TEXTAUSZUG:
Absolution für den missglückten Theatertreffenauftakt hatte sich Karin Beier schon früher verdient mit ihrer Entscheidung, hundert Geflüchtete erst mal im Schauspielhaus unterzubringen. Übrigens nur ein, wenn auch besonderes Beispiel für vielfältiges Engagement von Theaterleuten für Flüchtlinge. So anspruchsvoll wie weit hergeholt nannte Karin Beier ihr mit dramaturgischem Beistand von Stefanie Carp und Christian Tschirner vom Stapel gelassenes »Schiff der Träume« »Ein europäisches Requiem«.


»Ein deutsches Requiem« à la Brahms durchzog leitmotivisch das von Anna-Sophie Mahler in den Münchner Kammerspielen als »Musiktheater nach dem Roman von Josef Bierbichler« inszenierte Stück »Mittelreich«: eine bayrische Familiengeschichte, bei der auch, hier allerdings als Erinnerung an die Zeit nach dem Zweiten Weltkrieg, ein inkludiertes Flüchtlingsthema eine Rolle spielte. Bemerkenswert?

AUFGABEN:
**a.** Fasse den Textauszug in zwei Sätzen zusammen.
**b.** Gib aus dem Textauszug die Passage von „Absolution für den“ bis einschließlich „Rolle spielte. Bemerkenswert?“ wortgetreu wieder.

DATENZEILEN:

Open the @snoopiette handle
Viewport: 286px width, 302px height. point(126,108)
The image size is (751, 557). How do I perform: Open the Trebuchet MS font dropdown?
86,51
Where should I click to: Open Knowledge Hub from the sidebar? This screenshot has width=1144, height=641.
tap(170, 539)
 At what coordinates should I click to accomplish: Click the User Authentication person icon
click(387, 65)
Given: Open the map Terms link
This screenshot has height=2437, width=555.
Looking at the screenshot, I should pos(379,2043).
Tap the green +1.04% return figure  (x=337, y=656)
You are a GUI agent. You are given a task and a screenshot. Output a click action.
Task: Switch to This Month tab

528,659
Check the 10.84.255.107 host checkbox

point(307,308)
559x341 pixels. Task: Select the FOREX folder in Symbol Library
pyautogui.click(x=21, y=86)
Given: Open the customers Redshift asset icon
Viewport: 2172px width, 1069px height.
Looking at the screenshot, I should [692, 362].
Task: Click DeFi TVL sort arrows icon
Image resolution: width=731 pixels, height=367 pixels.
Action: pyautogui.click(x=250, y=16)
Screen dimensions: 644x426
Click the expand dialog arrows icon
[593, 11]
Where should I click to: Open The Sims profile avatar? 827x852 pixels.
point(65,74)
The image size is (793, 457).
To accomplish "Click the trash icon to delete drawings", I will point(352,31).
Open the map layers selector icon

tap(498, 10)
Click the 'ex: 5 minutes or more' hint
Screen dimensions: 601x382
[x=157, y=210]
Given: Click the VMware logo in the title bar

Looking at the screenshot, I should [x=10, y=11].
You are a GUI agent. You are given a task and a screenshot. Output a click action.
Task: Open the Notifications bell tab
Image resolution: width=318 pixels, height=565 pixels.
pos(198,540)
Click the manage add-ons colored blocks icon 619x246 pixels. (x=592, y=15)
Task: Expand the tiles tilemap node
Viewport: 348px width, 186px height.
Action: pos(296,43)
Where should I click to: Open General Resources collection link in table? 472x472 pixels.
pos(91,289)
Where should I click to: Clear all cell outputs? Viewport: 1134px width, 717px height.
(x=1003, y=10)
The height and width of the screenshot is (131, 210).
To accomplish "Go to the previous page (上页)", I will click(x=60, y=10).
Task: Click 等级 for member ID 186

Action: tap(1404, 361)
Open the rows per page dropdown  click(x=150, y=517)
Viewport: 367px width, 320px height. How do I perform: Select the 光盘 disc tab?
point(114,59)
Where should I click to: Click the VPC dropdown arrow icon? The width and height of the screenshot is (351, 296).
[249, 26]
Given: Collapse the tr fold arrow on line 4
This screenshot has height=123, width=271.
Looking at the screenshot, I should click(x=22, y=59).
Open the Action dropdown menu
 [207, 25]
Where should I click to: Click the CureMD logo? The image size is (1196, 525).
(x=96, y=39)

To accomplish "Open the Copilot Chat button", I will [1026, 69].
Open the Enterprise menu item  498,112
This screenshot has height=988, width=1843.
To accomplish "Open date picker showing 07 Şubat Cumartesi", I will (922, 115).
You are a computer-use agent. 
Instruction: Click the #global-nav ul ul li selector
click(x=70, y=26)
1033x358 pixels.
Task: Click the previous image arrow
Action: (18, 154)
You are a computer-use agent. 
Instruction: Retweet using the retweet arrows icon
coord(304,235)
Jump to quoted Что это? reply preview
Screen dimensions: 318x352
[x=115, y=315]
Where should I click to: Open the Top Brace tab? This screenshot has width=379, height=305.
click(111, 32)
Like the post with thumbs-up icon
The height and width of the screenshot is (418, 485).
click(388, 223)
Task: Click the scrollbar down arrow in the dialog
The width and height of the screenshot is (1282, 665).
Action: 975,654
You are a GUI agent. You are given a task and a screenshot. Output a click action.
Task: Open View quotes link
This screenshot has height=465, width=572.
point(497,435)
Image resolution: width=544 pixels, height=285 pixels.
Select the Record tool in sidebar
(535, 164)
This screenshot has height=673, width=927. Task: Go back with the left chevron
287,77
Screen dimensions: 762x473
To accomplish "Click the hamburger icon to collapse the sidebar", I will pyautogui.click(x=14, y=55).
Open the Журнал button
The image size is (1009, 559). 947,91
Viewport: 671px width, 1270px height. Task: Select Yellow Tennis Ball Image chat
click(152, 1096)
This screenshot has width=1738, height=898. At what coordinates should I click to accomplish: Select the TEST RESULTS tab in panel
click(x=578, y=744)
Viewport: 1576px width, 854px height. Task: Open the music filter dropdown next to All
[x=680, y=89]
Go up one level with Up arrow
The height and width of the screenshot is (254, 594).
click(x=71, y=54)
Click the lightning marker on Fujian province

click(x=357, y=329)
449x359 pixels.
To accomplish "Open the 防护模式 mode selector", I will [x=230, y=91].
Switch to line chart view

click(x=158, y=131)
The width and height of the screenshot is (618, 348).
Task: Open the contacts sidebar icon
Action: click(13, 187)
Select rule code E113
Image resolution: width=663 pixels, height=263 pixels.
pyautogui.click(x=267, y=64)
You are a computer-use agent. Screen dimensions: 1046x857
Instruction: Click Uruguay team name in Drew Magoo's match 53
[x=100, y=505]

ANTWORTEN JE AUFGABE:
**a.** Karin Beier hatte hundert Geflüchtete zunächst im Schauspielhaus untergebracht und nannte ihr mit dramaturgischem Beistand von Stefanie Carp und Christian Tschirner entstandenes »Schiff der Träume« »Ein europäisches Requiem«. Durch Anna-Sophie Mahlers Inszenierung »Mittelreich« an den Münchner Kammerspielen, eine bayrische Familiengeschichte nach dem Roman von Josef Bierbichler, zog sich »Ein deutsches Requiem« à la Brahms leitmotivisch, und ein Flüchtlingsthema spielte darin als Erinnerung an die Zeit nach dem Zweiten Weltkrieg eine Rolle.

**b.**
Absolution für den missglückten Theatertreffenauftakt hatte sich Karin Beier schon früher verdient mit ihrer Entscheidung, hundert Geflüchtete erst mal im Schauspielhaus unterzubringen. Übrigens nur ein, wenn auch besonderes Beispiel für vielfältiges Engagement von Theaterleuten für Flüchtlinge. So anspruchsvoll wie weit hergeholt nannte Karin Beier ihr mit dramaturgischem Beistand von Stefanie Carp und Christian Tschirner vom Stapel gelassenes »Schiff der Träume« »Ein europäisches Requiem«.


»Ein deutsches Requiem« à la Brahms durchzog leitmotivisch das von Anna-Sophie Mahler in den Münchner Kammerspielen als »Musiktheater nach dem Roman von Josef Bierbichler« inszenierte Stück »Mittelreich«: eine bayrische Familiengeschichte, bei der auch, hier allerdings als Erinnerung an die Zeit nach dem Zweiten Weltkrieg, ein inkludiertes Flüchtlingsthema eine Rolle spielte. Bemerkenswert?